A/B testing might seem straightforward, but its strength lies in its simplicity. By providing a structured approach to making changes, it ensures decisions are rooted in actual user behaviour, making it a staple in the toolkits of developers, product managers, marketers, and entrepreneurs.

A/B testing across sectors

At first glance, A/B testing might seem tailor-made for the B2C sector. With its vast audiences, e-commerce sites, apps, and other digital platforms, B2C businesses often generate a wealth of data ripe for A/B testing. Such ample data allows companies to detect even minor variations in performance, making A/B testing a favourite tool for B2C digital marketers.

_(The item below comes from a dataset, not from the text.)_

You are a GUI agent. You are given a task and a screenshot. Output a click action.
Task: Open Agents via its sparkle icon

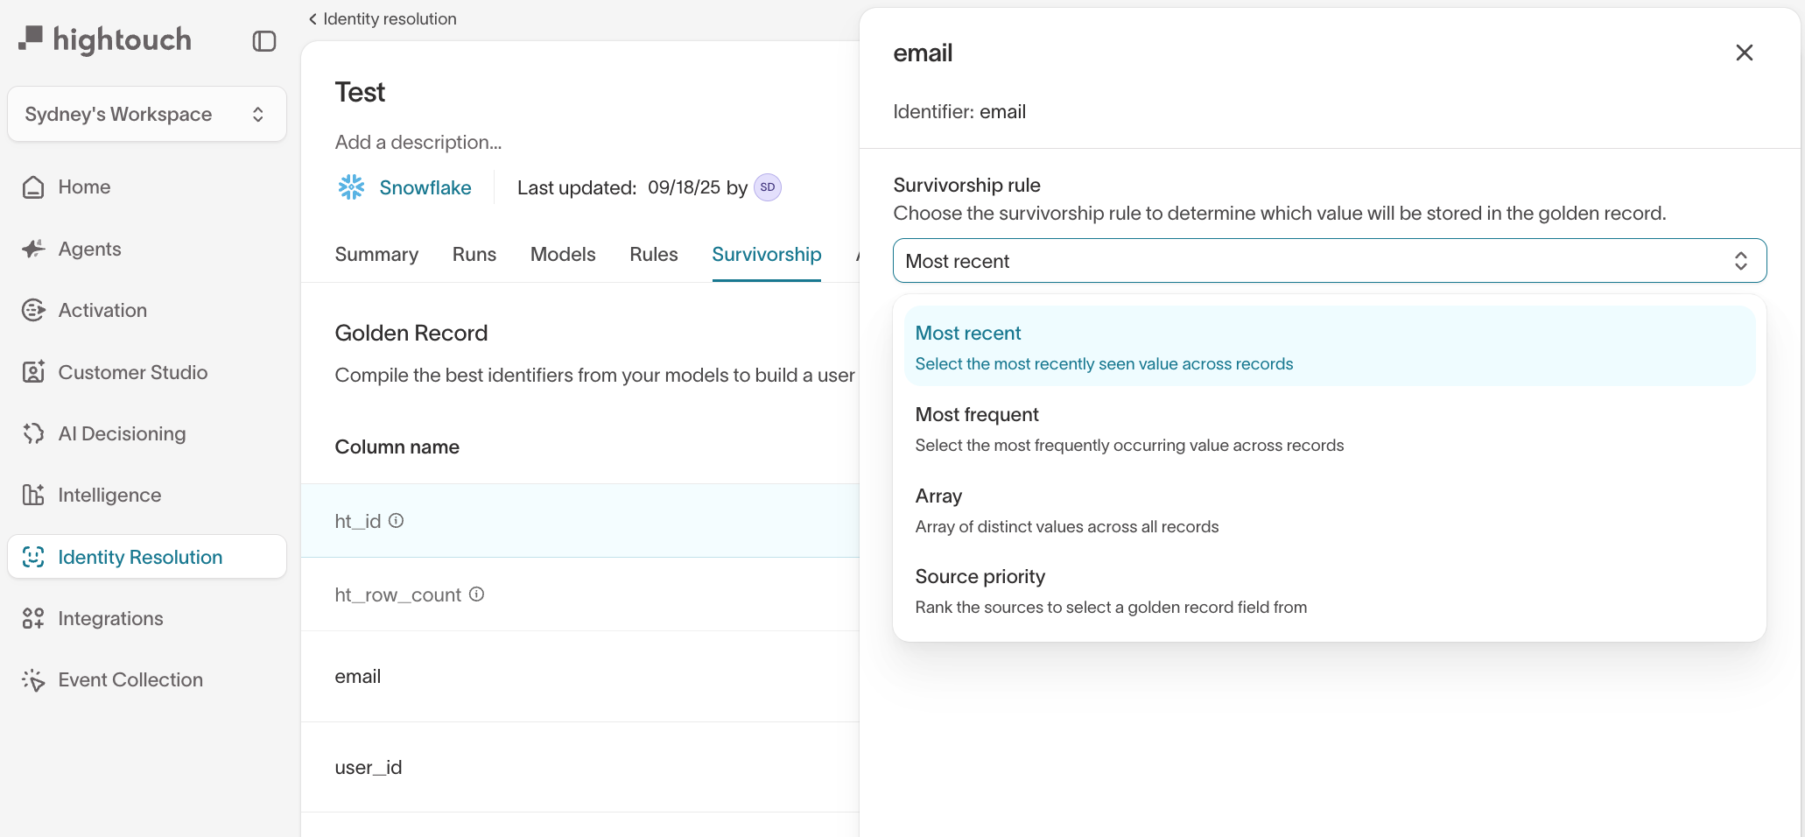pyautogui.click(x=33, y=250)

However, the application of A/B testing is not limited to just B2C businesses. While B2B businesses might face challenges due to smaller sample sizes, there are still valid reasons and methods to employ A/B testing in a B2B context. Here's why and how:

  1. High-value decisions: In the B2B world, each decision often carries significant financial weight. Making a wrong decision based on gut feeling can be costly. A/B testing provides empirical data to guide decisions, ensuring that even minor tweaks are grounded in real user feedback.

  2. Segmentation and personalization: B2B buyers are looking for personalized experiences now more than ever. By using A/B tests, B2B companies can fine-tune their marketing strategies for different segments, ensuring that messaging is precise and resonates with each unique audience.

  3. Longer sales cycles: The B2B buying process often involves multiple decision-makers and can stretch over weeks or even months. This longer sales cycle offers multiple touchpoints and opportunities to test various strategies and messaging.

  4. Qualitative over quantitative: While B2C A/B testing often leans heavily on vast quantities of data, B2B can focus on the quality of insights. For instance, getting feedback from a key decision-maker in a target company can be more valuable than hundreds of data points from less relevant sources.

  5. Innovative test design: Since B2B companies may not have the vast traffic that B2C sites enjoy, they need to be more innovative in their test designs. This might include longer test durations, or tests focused on high-impact pages.

In conclusion, while B2C sectors might have the advantage of volume, B2B sectors bring depth and quality to the table. With the right approach and tools, A/B testing can be just as effective, if not more so, in a B2B context.

Steps to conduct an A/B test

Embarking on an A/B testing journey requires a structured approach. Here's a step-by-step guide to ensure your A/B test experiment is both effective and informative:

  1. Define your objective: Before anything else, pinpoint what you aim to achieve. It could be increasing newsletter sign-ups, enhancing user engagement on a particular feature, or boosting sales for a specific product. A clear objective will guide the entire testing process.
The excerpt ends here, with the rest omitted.